Open NathanReb opened this issue 4 years ago • 5 comments

The latest cppo release uses the github generated tarballs which are known to be unstable as they get regenerated from time to time, making the upstream opam-repository hash obsolete.

It's now best practice to upload a tarball as a release asset to prevent this. There are tools that can help you create a stable tarball such as dune-release. If you had issues releasing cppo with dune-release I'm happy to help!

NathanReb avatar Oct 12 '21 08:10 NathanReb

I don't think this is correrct. The github generated tarballs are absolutely stable, and can be traced back to their origin mechanically. If we upload a tarball it becomes very difficult for someone to assure provenance, which is important in an era of supply chain attacks.

pmetzger avatar Oct 12 '21 13:10 pmetzger

This has been a known issue in the community for quite a while, hence, in part, the development of release tools.

It might be the case that github fixed that behaviour but I haven't heard of it. The opam-repository maintainers can probably confirm or invalidate. Cc @avsm @kit-ty-kate @mseri.

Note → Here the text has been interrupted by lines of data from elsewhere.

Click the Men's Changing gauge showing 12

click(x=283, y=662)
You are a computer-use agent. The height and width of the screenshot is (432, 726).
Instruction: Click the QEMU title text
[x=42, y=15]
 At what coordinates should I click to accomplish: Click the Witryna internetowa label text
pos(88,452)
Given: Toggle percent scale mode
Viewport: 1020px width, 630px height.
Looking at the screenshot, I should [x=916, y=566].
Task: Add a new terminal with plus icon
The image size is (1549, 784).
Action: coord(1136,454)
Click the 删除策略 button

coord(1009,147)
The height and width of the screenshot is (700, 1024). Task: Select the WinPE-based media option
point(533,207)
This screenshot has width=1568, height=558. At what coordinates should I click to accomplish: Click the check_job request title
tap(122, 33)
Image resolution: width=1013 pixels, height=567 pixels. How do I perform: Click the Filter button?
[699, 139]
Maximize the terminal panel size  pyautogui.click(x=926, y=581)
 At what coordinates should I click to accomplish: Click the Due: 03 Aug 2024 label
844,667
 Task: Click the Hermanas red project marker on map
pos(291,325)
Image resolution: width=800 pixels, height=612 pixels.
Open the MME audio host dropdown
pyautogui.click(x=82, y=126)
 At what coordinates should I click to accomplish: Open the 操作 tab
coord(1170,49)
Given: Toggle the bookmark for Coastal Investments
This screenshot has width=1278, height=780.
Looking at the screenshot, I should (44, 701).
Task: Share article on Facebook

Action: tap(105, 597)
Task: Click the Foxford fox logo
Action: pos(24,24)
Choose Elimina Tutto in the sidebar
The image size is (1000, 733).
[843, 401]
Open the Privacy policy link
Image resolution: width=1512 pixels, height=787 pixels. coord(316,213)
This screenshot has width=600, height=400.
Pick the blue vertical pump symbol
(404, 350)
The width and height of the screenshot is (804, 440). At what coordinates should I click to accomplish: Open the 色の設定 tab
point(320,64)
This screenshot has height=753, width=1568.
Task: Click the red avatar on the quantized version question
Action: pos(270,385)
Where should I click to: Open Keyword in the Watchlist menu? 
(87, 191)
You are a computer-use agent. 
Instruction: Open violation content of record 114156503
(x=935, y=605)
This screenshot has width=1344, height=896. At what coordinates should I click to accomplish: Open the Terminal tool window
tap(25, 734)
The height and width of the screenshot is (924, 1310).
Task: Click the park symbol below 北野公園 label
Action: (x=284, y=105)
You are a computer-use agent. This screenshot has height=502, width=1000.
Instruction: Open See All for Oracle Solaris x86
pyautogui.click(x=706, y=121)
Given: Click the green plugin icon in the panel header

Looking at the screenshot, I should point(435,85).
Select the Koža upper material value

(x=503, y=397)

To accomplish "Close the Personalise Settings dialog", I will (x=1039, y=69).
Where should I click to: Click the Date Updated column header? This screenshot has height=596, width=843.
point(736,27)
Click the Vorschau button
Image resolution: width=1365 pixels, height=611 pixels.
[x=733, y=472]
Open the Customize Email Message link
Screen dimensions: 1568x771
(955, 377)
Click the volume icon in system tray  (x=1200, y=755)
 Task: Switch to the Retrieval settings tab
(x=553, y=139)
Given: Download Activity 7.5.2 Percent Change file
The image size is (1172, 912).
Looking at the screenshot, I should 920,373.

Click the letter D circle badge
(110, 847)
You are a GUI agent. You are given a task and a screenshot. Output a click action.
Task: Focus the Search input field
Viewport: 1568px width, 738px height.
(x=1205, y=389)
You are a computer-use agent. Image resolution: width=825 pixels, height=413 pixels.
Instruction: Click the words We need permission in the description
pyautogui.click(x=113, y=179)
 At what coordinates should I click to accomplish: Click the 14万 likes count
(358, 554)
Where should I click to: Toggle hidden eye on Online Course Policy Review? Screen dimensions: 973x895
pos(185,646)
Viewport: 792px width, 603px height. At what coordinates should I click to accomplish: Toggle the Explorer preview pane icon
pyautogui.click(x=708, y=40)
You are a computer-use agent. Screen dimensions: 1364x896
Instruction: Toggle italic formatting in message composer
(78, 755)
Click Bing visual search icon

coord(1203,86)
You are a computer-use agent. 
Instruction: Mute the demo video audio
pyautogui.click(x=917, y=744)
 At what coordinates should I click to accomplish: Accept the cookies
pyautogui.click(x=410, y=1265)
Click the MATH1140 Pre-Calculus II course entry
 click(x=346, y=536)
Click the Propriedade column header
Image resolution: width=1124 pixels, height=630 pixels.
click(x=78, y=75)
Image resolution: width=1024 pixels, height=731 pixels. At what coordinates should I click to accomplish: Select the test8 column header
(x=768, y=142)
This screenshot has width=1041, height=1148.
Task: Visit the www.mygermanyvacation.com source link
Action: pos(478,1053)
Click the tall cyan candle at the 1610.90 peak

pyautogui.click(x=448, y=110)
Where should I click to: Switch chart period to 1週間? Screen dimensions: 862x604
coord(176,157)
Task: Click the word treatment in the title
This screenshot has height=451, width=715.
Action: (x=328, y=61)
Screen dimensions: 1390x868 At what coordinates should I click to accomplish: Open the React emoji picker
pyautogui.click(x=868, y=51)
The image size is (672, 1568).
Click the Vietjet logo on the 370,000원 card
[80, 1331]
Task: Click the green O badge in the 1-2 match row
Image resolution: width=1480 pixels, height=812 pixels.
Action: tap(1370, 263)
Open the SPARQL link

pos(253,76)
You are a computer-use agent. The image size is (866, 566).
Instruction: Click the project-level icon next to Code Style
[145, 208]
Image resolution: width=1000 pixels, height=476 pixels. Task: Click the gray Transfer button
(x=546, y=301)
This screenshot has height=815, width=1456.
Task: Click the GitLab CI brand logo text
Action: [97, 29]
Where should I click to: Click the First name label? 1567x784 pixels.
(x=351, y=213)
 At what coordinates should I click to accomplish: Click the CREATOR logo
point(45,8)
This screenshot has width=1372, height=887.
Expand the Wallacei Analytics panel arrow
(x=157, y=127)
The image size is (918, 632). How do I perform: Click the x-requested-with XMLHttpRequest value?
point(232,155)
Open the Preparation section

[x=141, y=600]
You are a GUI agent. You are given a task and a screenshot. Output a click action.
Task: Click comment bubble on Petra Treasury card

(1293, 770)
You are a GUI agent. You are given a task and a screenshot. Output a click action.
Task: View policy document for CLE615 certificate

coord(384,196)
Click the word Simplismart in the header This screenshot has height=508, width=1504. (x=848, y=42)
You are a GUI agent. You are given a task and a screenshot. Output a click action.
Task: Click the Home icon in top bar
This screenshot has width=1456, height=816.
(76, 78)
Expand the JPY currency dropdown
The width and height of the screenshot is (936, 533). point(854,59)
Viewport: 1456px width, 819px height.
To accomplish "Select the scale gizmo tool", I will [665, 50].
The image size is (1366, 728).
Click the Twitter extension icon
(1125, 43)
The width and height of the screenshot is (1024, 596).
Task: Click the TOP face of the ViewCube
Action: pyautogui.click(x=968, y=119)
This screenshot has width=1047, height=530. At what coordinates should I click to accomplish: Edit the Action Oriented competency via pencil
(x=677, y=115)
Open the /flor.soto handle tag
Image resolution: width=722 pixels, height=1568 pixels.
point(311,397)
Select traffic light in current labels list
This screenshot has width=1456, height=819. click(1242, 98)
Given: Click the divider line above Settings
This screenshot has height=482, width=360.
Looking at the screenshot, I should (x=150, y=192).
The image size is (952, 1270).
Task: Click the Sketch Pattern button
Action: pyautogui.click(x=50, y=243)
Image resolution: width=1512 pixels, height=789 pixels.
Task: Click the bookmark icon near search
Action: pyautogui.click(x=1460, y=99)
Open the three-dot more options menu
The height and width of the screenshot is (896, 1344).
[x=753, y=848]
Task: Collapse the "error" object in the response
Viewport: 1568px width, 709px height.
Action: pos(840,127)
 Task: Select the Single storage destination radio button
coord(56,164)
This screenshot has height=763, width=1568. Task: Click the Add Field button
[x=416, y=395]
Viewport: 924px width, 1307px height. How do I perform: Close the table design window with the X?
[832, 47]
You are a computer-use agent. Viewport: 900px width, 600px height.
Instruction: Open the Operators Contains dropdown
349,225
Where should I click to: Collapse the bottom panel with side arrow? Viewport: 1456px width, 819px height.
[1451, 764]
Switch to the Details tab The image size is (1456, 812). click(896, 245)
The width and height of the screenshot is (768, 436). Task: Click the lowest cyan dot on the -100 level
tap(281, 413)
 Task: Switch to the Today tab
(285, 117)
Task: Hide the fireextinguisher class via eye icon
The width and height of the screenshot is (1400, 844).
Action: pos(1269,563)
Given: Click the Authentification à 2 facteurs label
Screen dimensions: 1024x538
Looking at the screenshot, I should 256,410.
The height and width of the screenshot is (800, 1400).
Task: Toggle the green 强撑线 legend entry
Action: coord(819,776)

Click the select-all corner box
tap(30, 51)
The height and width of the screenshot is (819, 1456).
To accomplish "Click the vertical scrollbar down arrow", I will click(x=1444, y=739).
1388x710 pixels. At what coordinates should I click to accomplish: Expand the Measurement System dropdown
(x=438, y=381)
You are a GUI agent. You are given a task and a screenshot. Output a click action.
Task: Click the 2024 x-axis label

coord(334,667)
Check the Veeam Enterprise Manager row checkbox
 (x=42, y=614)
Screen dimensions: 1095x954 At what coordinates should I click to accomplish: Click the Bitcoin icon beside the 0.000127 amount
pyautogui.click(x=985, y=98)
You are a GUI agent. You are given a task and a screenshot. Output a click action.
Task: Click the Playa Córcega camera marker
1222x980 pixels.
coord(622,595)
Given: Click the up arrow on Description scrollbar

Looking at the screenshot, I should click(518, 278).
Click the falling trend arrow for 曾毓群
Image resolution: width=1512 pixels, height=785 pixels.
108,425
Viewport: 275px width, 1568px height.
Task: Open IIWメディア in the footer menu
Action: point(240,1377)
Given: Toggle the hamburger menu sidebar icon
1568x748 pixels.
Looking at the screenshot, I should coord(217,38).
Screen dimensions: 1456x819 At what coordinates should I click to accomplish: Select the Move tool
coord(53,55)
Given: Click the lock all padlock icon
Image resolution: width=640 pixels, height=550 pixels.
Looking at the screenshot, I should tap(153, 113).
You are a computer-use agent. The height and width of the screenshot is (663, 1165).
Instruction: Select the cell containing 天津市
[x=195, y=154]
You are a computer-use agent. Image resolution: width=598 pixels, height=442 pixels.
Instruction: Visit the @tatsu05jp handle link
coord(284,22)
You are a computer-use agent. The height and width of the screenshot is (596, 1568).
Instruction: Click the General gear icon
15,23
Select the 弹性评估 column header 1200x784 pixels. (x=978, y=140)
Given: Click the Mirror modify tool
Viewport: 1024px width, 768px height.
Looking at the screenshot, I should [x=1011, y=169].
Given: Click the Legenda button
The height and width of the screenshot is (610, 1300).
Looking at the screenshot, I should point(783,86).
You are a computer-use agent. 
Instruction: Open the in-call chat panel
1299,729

NathanReb avatar Oct 13 '21 07:10 NathanReb

It is not the norm that the tarballs change, but they do change, e.g. if a repository or its owner/organization is renamed on github, but it is not limited to this example. We have seen it happen already multiple times in the past, so I would not consider it reliable until github makes a promise/statement on it. The archives uploaded for the release instead are never modified, which is why for example dune-release re-uploads the release artifacts instead of linking the archive associated to a tag

mseri avatar Oct 13 '21 07:10 mseri

Indeed, the auto generated tarballs from GitHub don't change often, but they do occasionally change if the compression mode changes. e.g. https://github.com/Homebrew/homebrew-core/issues/18044

avsm avatar Oct 18 '21 10:10 avsm

Regardless, code provenance is important. I'd rather do a teeny version bump if something changes than use a tarball that doesn't come straight off the repo. For what it's worth, MacPorts, which maintains a really large number of packages off github, doesn't see problems with this very often. Indeed, I can't think of the last time it came up.